La testimonianza fiume della criminologa Antonella Delfino Pesce, che ha fatto riaprire le indagini sul caso di via Marsala.
Genova – Nella sua lunga e dettagliata deposizione al processo contro Annalucia Cecere, la criminologa che ha riaperto il caso racconta le intimidazioni subite, il complesso rapporto con Marco Soracco e la cruciale scoperta del verbale sui bottoni, elementi chiave per la riapertura dell’indagine sull’omicidio di Nada Cella.
Il delitto di via Marsala
Era il mattino del 6 maggio 1996 quando la tranquilla routine di uno studio di commercialista al civico 14 di via Marsala, a Chiavari, fu brutalmente interrotta da una scoperta agghiacciante: il corpo straziato di Nada Cella, giovane segretaria di 25 anni, giaceva senza vita all’interno di quei locali dove quotidianamente lavorava.
Nada, originaria del piccolo borgo di Rezzoaglio, nell’entroterra chiavarese, da cinque anni era un volto familiare nello studio di via Marsala. La mattina del delitto, la sua giornata iniziò come tante altre: un veloce passaggio in auto alla madre, bidella, con un impellente bisogno di raggiungere in fretta la scuola. Poi un breve ritorno a casa, una pedalata in sella alla sua bicicletta e l’arrivo in ufficio. Come sempre era lei ad aprire i locali, custode fidata delle chiavi. Verso le 9.15, il suo datore di lavoro, Marco Soracco, residente al secondo piano dello stesso stabile, la raggiunse. La luce dell’ingresso era accesa, un presagio sinistro di ciò che si celava all’interno. Varcata la soglia dello studio, la scena che si presentò ai suoi occhi fu raccapricciante: il corpo di Nada riverso a terra, immerso in una pozza di sangue. Un rapido ritorno al piano superiore, l’allarme lanciato alla madre, la frenetica chiamata ai soccorsi.

Nada era ancora viva ma le sue condizioni apparivano gravissime. Un trasferimento d’urgenza all’ospedale di Lavagna, poi un disperato tentativo di salvarla al San Martino di Genova. Sei ore dopo il suo giovane cuore cessava di battere, senza che avesse mai ripreso conoscenza. I primi rilievi degli inquirenti esclusero immediatamente la violenza sessuale come movente. Un’ispezione sommaria dell’ufficio non rivelò alcun segno di effrazione o di oggetti mancanti. Persino gli occhiali di Nada giacevano intatti sul pavimento, testimoni silenziosi di una violenta colluttazione con il suo assassino.
La posizione del corpo al momento del ritrovamento forniva ulteriori, inquietanti dettagli: le gambe nascoste sotto la scrivania, il volto insanguinato e coperto dalla lunga chioma. L’aggressore si era accanito su di lei con un oggetto contundente, mai ritrovato, oppure l’aveva brutalmente sbattuta contro il muro. Al di là delle copiose macchie di sangue che imbrattavano il pavimento, il resto dell’ufficio appariva in un ordine surreale, quasi a voler celare la ferocia dell’atto compiuto.
Il computer di Nada era acceso, un dettaglio che, insieme alla giovane età e alle circostanze del delitto, evocò immediatamente nella mente degli investigatori il tragico caso di Simonetta Cesaroni, avvenuto sei anni prima: due giovani donne, belle e innocenti, uccise sul proprio posto di lavoro, senza alcun testimone oculare.

* [DATI FORNITI]
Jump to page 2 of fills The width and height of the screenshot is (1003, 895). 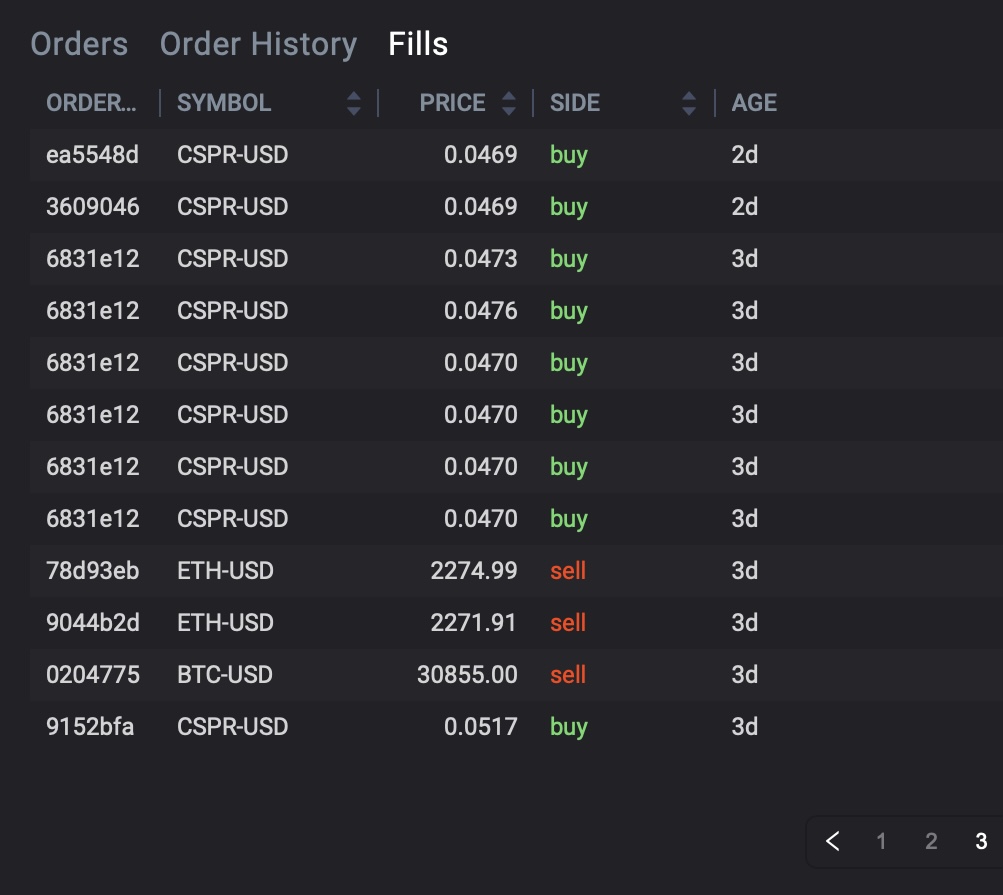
...
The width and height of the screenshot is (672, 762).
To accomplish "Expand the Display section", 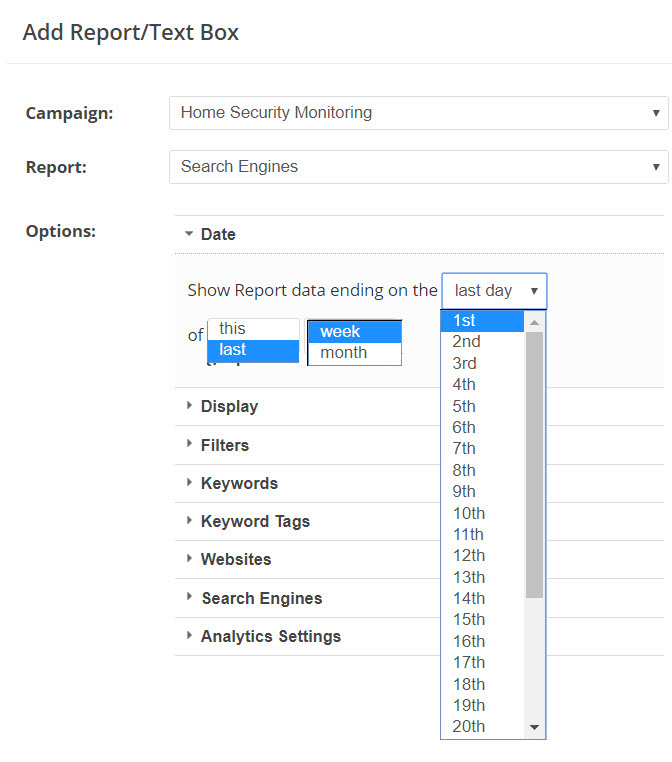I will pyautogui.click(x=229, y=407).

* [COSA FARAI]
a) Ripeti il passo del testo sul delitto di via Marsala compreso tra "La posizione del" e "alcun testimone oculare.", estremi inclusi.
b) Prosegui il testo sul delitto di via Marsala dal punto in cui si ferma.
I dati costituiscono materiale a sé, separato dal testo.

* [RISPOSTE DATE]
a)
La posizione del corpo al momento del ritrovamento forniva ulteriori, inquietanti dettagli: le gambe nascoste sotto la scrivania, il volto insanguinato e coperto dalla lunga chioma. L’aggressore si era accanito su di lei con un oggetto contundente, mai ritrovato, oppure l’aveva brutalmente sbattuta contro il muro. Al di là delle copiose macchie di sangue che imbrattavano il pavimento, il resto dell’ufficio appariva in un ordine surreale, quasi a voler celare la ferocia dell’atto compiuto.
Il computer di Nada era acceso, un dettaglio che, insieme alla giovane età e alle circostanze del delitto, evocò immediatamente nella mente degli investigatori il tragico caso di Simonetta Cesaroni, avvenuto sei anni prima: due giovani donne, belle e innocenti, uccise sul proprio posto di lavoro, senza alcun testimone oculare.

b)
Le indagini
Le indagini rivelarono sin da subito un labirinto di interrogativi e scarsi indizi. Nessuno degli abitanti dello stabile di via Marsala aveva udito alcunché di sospetto. Quel mattino, inusualmente, il portone era rimasto aperto per le pulizie, un dettaglio che permise all’assassino di introdursi nell’edificio senza destare sospetti. Eppure nessuno ricordava di aver sentito trambusto o le disperate grida d’aiuto della vittima. Il fatto che fosse stata Nada stessa ad aprire la porta suggeriva una tragica familiarità con il suo carnefice. Questa ipotesi portò gli inquirenti a escludere, almeno inizialmente, la pista di un ladro, anche perché nulla sembrava mancare dall’ufficio o dalla borsa della giovane vittima.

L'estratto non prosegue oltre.